WHAT YOU HAVE TO DO -> Return the records exactly as they stand, and keep the pictures out of the copy.

EXERCISE INPUT ->
++++++++++++++++++++
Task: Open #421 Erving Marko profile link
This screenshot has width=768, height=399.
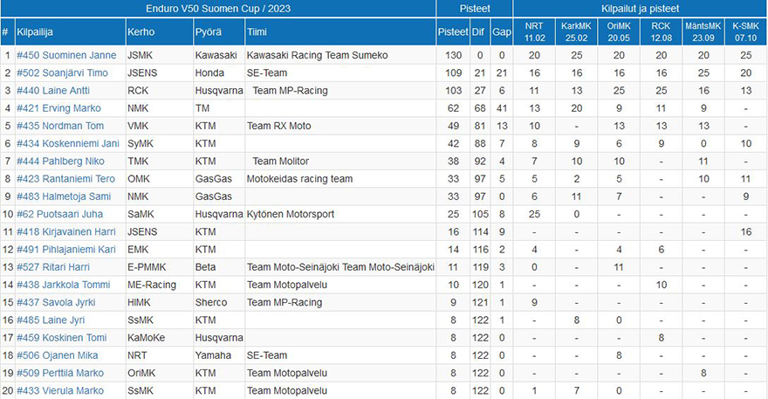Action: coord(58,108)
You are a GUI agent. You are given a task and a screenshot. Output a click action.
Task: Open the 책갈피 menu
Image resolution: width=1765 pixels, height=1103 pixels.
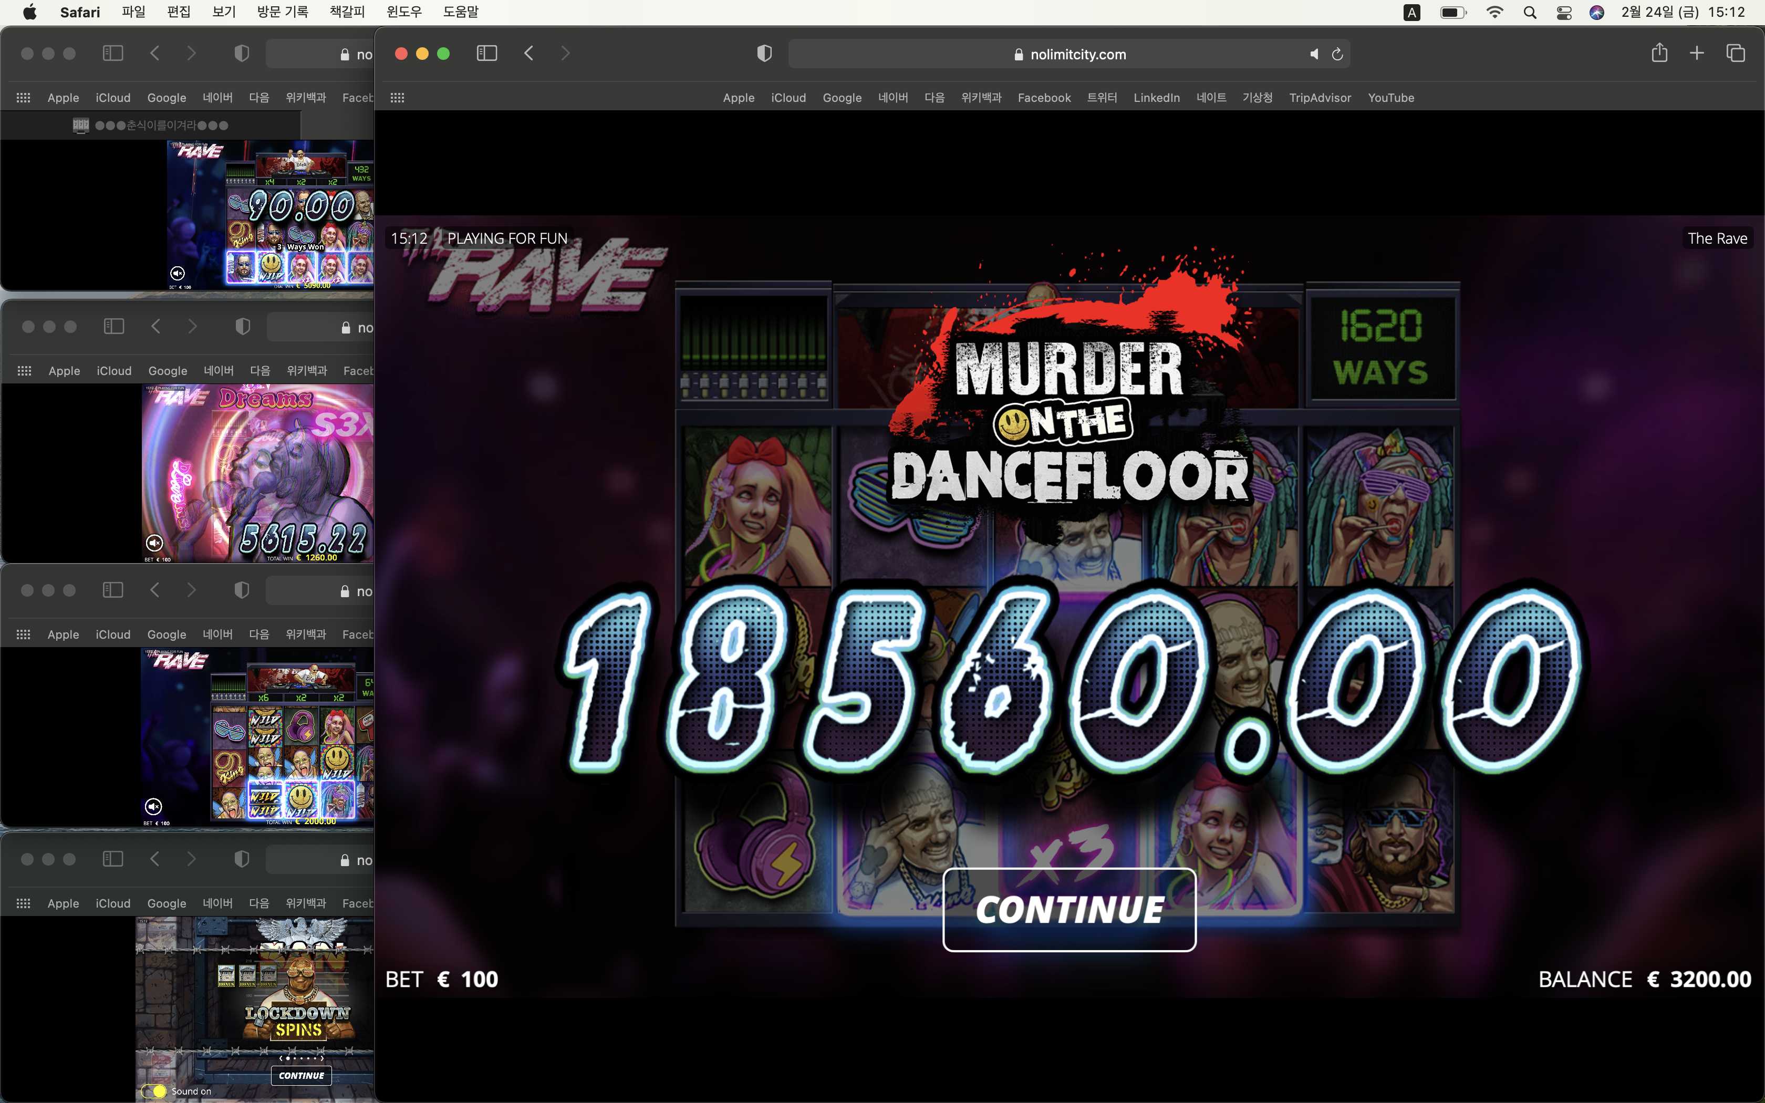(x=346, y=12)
++++++++++++++++++++
EXERCISE SOLUTION ->
Task: Open #421 Erving Marko profile link
This screenshot has width=768, height=399.
Action: coord(58,108)
You are a GUI agent. You are given a task and a screenshot. Output a click action.
Task: Open the 책갈피 menu
Image resolution: width=1765 pixels, height=1103 pixels.
(x=346, y=12)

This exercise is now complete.